* Your instructions *
Return only the stretch of the material below that begins with the line containing "Image resolution: width=1024" and ends with the line containing "The width and height of the screenshot is (578, 421).", exactly; both of those lines belong to it.

* Task input *
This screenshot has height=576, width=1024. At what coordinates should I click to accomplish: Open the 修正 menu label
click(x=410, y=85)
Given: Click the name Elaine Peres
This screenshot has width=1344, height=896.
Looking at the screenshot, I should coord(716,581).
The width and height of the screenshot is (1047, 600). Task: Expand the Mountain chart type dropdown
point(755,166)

==

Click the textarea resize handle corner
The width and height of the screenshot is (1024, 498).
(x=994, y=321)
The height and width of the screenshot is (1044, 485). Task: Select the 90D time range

==

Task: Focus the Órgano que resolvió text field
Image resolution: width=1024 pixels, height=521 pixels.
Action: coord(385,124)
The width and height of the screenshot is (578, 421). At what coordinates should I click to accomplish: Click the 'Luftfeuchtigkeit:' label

* Reply *
Image resolution: width=1024 pixels, height=521 pixels.
Action: coord(385,124)
The width and height of the screenshot is (578, 421). At what coordinates should I click to accomplish: Click the 'Luftfeuchtigkeit:' label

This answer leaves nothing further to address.